Steve Cannon is Professor of Neurology and Associate Dean for Medical Education at UT Southwestern Medical Center in Dallas, Texas. He received a BS and MS in mechanical engineering from Washington University in St Louis, and then completed MD training at Johns Hopkins Medical School. He also received a PhD in Biomedical Engineering from Johns Hopkins.

Dr. Cannon was a neurology resident at Massachusetts General Hospital and was then on the faculty at Harvard Medical School for 12 years. In 2002, he relocated to Dallas Texas to become the Chairman of Neurology at UT Southwestern Medical Center.

Dr. Cannon’s interest in periodic paralysis and myotonia began as a post-doctoral research fellow at Harvard Medical School in 1990. His laboratory has focused on the question of how ion channel function is altered by mutations associated with periodic paralysis or myotonia, and on why these defects in channel function predispose patients to attacks of muscle stiffness or weakness.

Important discoveries from his laboratory include:

* Sodium channel mutations associated with hyperkalemic periodic paralysis cause a gain-of-function defect by disruption of inactivation.

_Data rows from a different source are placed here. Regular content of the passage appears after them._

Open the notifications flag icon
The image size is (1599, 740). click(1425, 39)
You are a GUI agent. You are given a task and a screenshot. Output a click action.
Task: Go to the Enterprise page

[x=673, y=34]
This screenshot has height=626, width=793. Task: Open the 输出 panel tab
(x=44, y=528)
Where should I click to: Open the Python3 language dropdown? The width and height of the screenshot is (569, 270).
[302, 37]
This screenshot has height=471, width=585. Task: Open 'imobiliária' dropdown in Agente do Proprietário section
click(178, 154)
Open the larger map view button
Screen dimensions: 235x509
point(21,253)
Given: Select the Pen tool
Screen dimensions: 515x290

* Slow inactivation defects of sodium channels predispose to attacks of paralysis

* First comprehensive mathematical model for myotonia and periodic paralysis, both being consequences of impaired sodium channel inactivation

* Hypokalemic periodic paralysis mutations cause “leaky” sodium channels due to defects in the voltage-sensor mechanism

* Developed the first sodium channel knock-in mutant mouse model of hyperkalemic periodic paralysis (Dr. Lawrence Hayward, collaborator)

* Developed the first sodium channel knock-in mouse mutant model of hypokalemic periodic paralysis.

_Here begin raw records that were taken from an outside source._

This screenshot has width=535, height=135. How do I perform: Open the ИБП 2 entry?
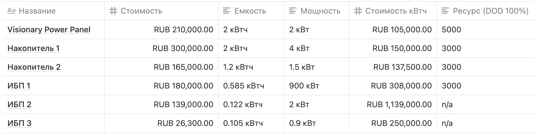pyautogui.click(x=19, y=104)
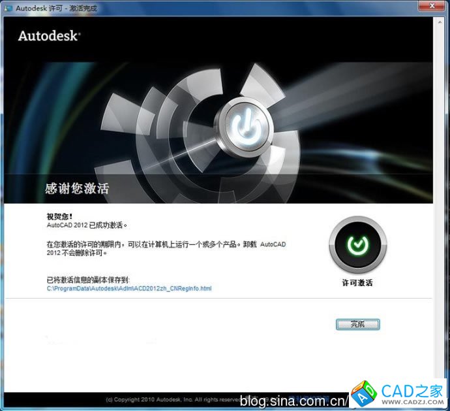The image size is (450, 411).
Task: Click the 许可激活 label under the icon
Action: [357, 284]
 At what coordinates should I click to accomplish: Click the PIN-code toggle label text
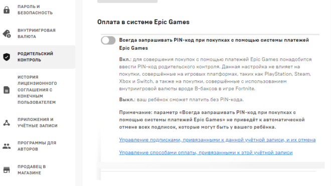coord(214,44)
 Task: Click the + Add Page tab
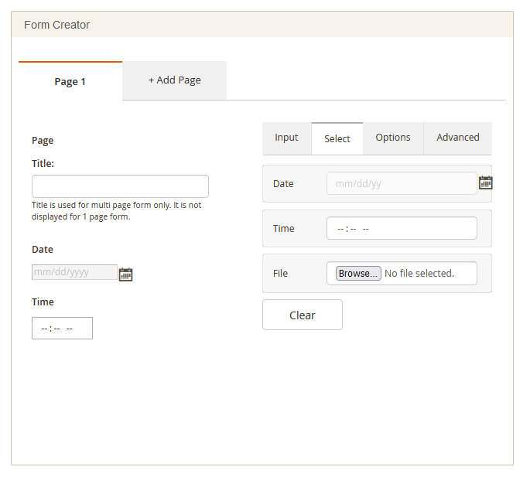(175, 80)
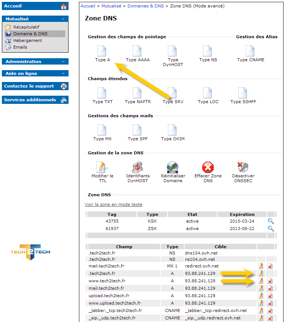
Task: Delete the mail.tech2tech.fr MX record
Action: click(x=270, y=266)
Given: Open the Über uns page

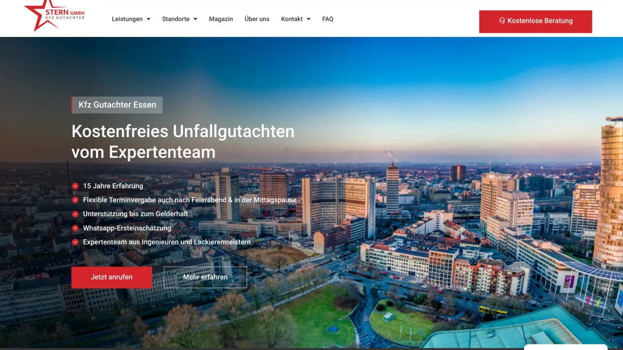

* Developed the first calcium channel knock-in mutant mouse model of hypokalemic periodic paralysis

* Research in the Cannon Laboratory has been generously supported by the National Institute of Arthritis and Musculoskeletal and Skin Diseases of the NIH, the Muscular Dystrophy Association, and the Howard Hughes Medical Institute.

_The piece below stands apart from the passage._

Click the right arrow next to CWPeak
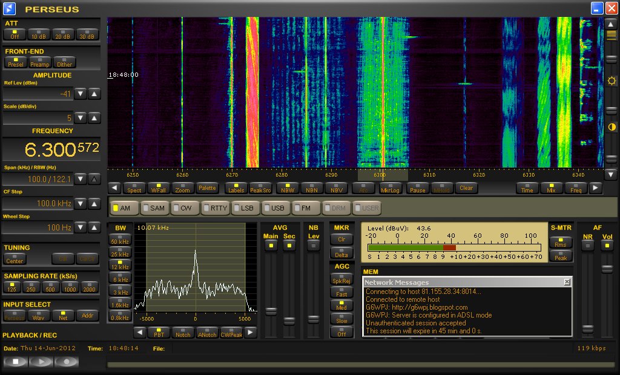The height and width of the screenshot is (375, 620). [x=250, y=333]
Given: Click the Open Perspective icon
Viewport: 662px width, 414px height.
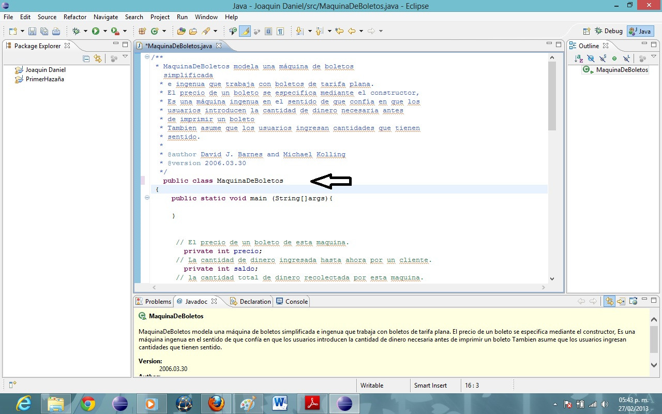Looking at the screenshot, I should pos(586,31).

Dr. Cannon received the Derek Denny-Brown Neurological Scholar Award from the American Neurological Association and a MERIT (Method of Extending Research in Time) Award from the NIH. He is a member of the Scientific Advisory Committee of the MDA and the Scientific Committee for the Telethon (Italy). Dr. Cannon is on the Editorial Boards of the Journal of General Physiology and the Journal of Neurotherapeutics.

Recent Publications:

* Cannon, S.C. 2006. Pathomechanisms in Channelopathies of Skeletal Muscle and Brain. Ann. Rev Neurosci. 2006, 29:387-415.

* Struyk, A.F. and Cannon, S.C. A Na+ channel mutation linked to hypokalemic periodic paralysis exposes a proton-selective gating pore. J. Gen. Physiol. 2007, 130: 11-20.

* Struyk A.F. and Cannon, S.C. Dissecting the physiology of aberrant depolarization in hypokalemic paralysis Muscle & Nerve. 2008, 37: 327-337.

* Hayward, L.J. Kim, J.S., Lee, M.Y., Zhou, H., Jang, G., Misra, K., Salajegheh, M., Wu F., Asada, C., Reid, V., Cros, D., Hoffman, E., Cannon, S.C., and Brown, Jr, R.H. Targeted Mutation of Mouse NaV1.4 Muscle

* Sodium Channel Reproduces Features of Hyperkalemic Periodic Paralysis. Journal of Clinical Investigation. 2008, 118: 1437-1449.

* Cannon, S. C. Voltage-sensor mutations in channelopathies of skeletal muscle. J Physiol. 2010, 588: 1887-1895.

* Francis, D., Rybalchenko, V., Struyk, A.F., Cannon, S.C. Sodium channel voltage sensor mutations in periodic paralysis, but not paramyotonia, produce a gating pore leak. Neurology 2011, 76:1635-1641.